North Korea on Friday proposed a military meeting with South Korea, but also called its defense minister a traitor and a "reckless war maniac."

Communist North Korea said it wants to discuss the "issue of military communication lines," a South Korean Defense Ministry official said.

The official said it was unclear what the North was referring to.

The level of the proposed contact is much lower than the usual working-level talks involving colonel-grade officers, the official said. He spoke on condition of anonymity, citing office policy.

South Korean government agencies are discussing the proposal to decide whether to accept it, the official said.

It was not clear whether the proposal specified a date or location for the meeting.

Early this month, the two sides held colonel-level talks that ended without progress.

During that meeting, North Korea lodged a strong complaint with the South about private activists who have sent anti-North Korean propaganda leaflets carried by balloons into the country. North Korea warned it might expel South Koreans working for a tourism program and an industrial park in the North's border city of Kaesong.

Relations between the two Koreas have worsened rapidly since South Korean President Lee Myung-bak took office in February with a pledge to get tough with North Korea — a stance that contrasted with his two liberal predecessors who aggressively sought reconciliation by providing massive aid to the impoverished North.

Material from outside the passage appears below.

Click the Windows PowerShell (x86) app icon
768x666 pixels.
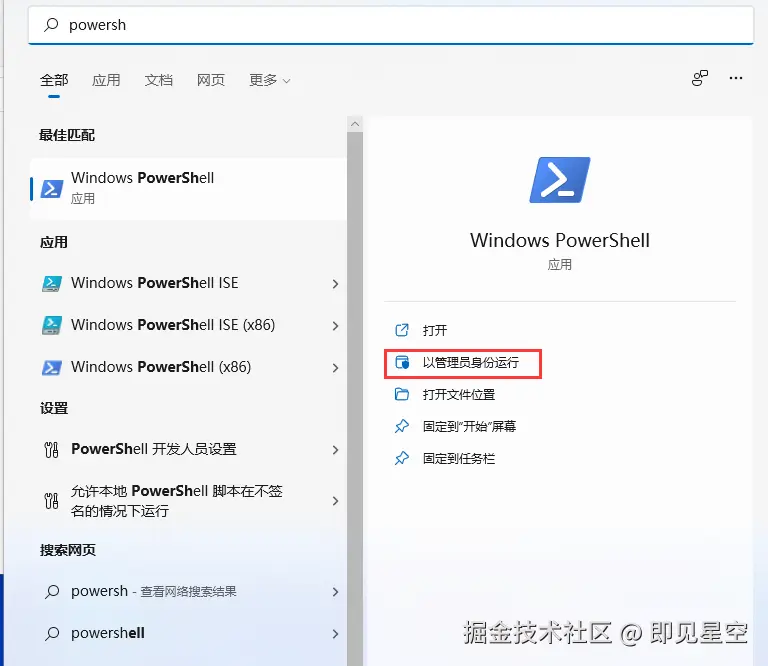pyautogui.click(x=52, y=367)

North Korea strongly protested Lee's policy and suspended reconciliation talks.

Civilian exchanges, however, have continued. But North Korea warned last week that it would cut any remaining relations if South Korea continues a policy of "reckless confrontation."

The warning raised concern that North Korea may abandon the Kaesong tour and industrial park programs.

On Friday, the North's Committee for the Peaceful Reunification of the Fatherland — a ruling Workers' Party group dealing with South Korean affairs — slammed Seoul's defense minister, accusing him of plotting with the United States to invade the North.

The committee called Defense Minister Lee Sang-hee a "pro-U.S. traitor" and a "reckless war maniac" for having discussed with his U.S. counterpart measures to bolster joint defense capabilities and bring in more American troops in case of an emergency.

About 28,500 U.S. troops are stationed in South Korea to help defend it against threats from the North.

The 1950-53 Korean War ended with a truce, not a peace treaty, leaving the peninsula technically still at war. Relations between the two rivals warmed significantly after they held the first summit of their leaders in 2000 before cooling again this year.